Are we nearing full employment and will the Fed soon be tightening policy? The government’s latest employment report was the best in many years. Payroll employment rose by over a million during the past three months, with strong job gains in the preliminary data for January and large upward revisions in the previous estimates for November and December. Based on this surge in labor input, it is a good bet that the preliminary estimate of the fourth quarter’s GDP will be revised upward as well.

A stronger expansion has been the aim of policy since the Great Recession. Now that it seems well established, policymakers and markets will increase their focus on how much more potential upside there is. If employment is closer to full employment, then policymakers may be tightening sooner than previously expected, and financial markets will anticipate such an earlier response.

But there is a big complication to this story. While there is broad agreement that there is a full employment range, empirical estimates of the unemployment rate at full employment and of how much employment can grow before that point is reached are very unreliable. Rather than flashing an early warning sign about overheating the economy, the strong recent data may show the economy can expand more than previously thought. After all, because the stronger jobs market brought previously discouraged workers into the work force, the unemployment rate in January was still 5.7 percent, the same as the average of the previous three months.

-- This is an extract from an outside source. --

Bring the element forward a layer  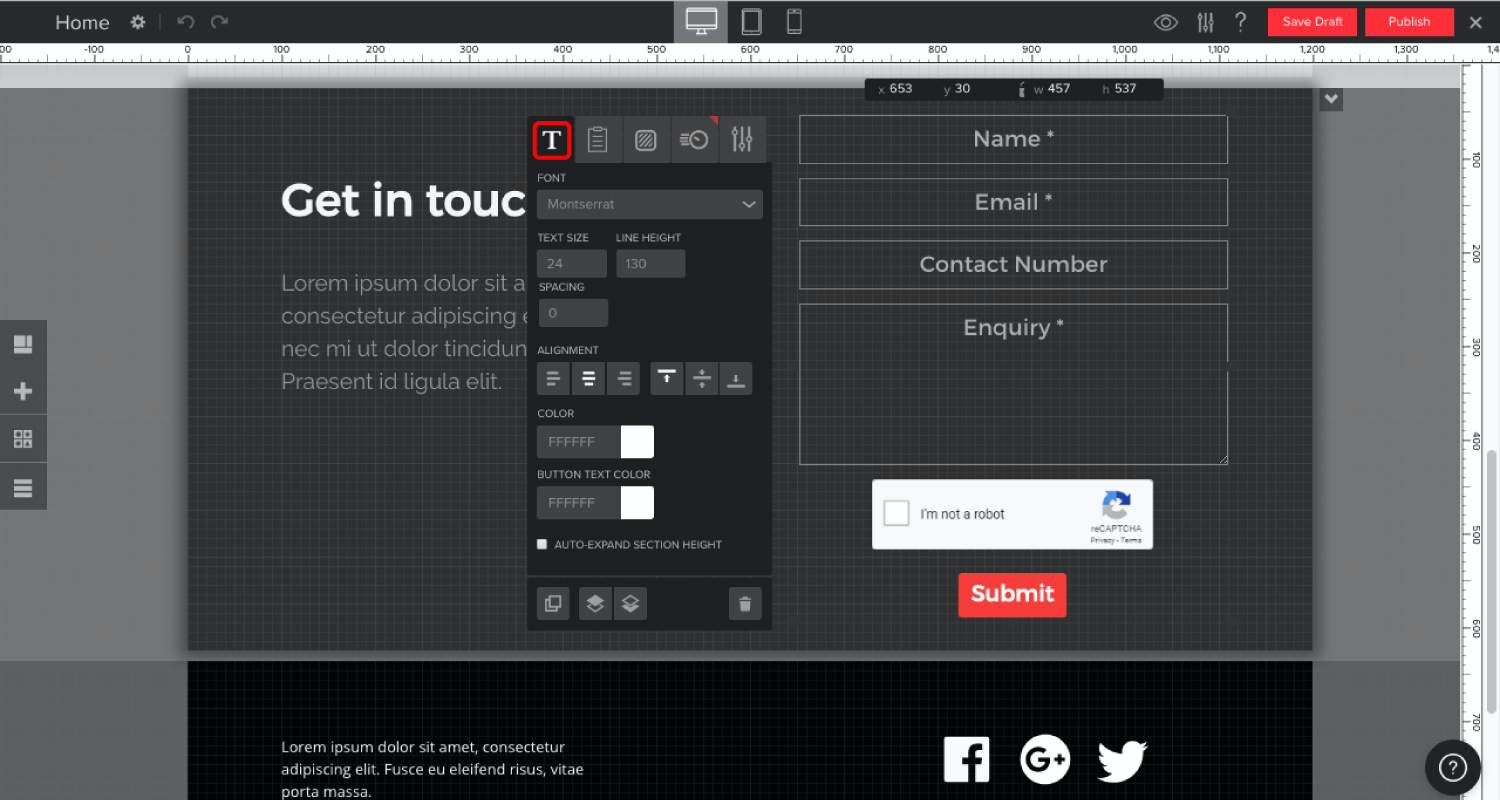(595, 603)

The standard empirical model of full employment presumes to identify the lowest unemployment rate that can be sustained without accelerating inflation (which gives rise to the acronym NAIRU). It was first used to explain the 1970s, a period of persistent inflation fueled by a history of tight wartime labor markets, huge inflationary shocks from oil prices, and powerful unions and other institutions that perpetuated shocks through a tight wage-price spiral. Today’s economy bears no resemblance to that one, but data from that period still influence attempts to estimate where full employment is today. Many such estimates identified the inflation danger point as 6 percent unemployment, meaning we should have slowed the economy some time ago. And estimates confined to data from more recent decades provide no useful estimates because inflation has been too tranquil.

But if formal modelling is not helpful, a simpler look at the past quarter century is instructive. In the two previous economic expansions, the unemployment rates averaged 5.6 percent and 5.3 percent and reached lows of 3.8 percent and 4.4 percent. And in neither case did low unemployment become an inflation problem. The 1991-2000 expansion started with a 5.1 percent (12 month) core CPI inflation rate; that declined to an average core inflation rate of 2.9 percent over the long expansion that followed. In the 2002-2007 expansion, the core inflation rate averaged 2.1 percent and peaked at 2.8 percent. Not only does this experience suggest unemployment can safely go well below present levels, but it shows no evidence that a little inflation is dangerous because it quickly accelerates. It does not.

Janet Yellen and her colleagues know all this and much more. They know that while rapid inflation is a problem that can be costly to undo, a little inflation is a good thing. They are trying to achieve faster growth of wages as a feature of a healthier labor market, and that means welcoming a slightly higher rate of price inflation. And they know that the composition of the labor force may affect what full employment target is feasible, with mature workers likely to be more attached to their jobs than younger workers. For all these reasons, rather than trying to estimate an unemployment target for policy, they are likely to look mainly at inflation in deciding on policy changes.

Because keeping the policy interest rate at zero has taken on such symbolic meaning, the Fed may soon move up the rate in light of the more robust recovery. But such a move should not be interpreted as the first of a series of tightening steps that would meaningfully slow the expansion or level off the unemployment rate. And that means the economy is still only in the middle of what should be an extended period of good growth and rising employment.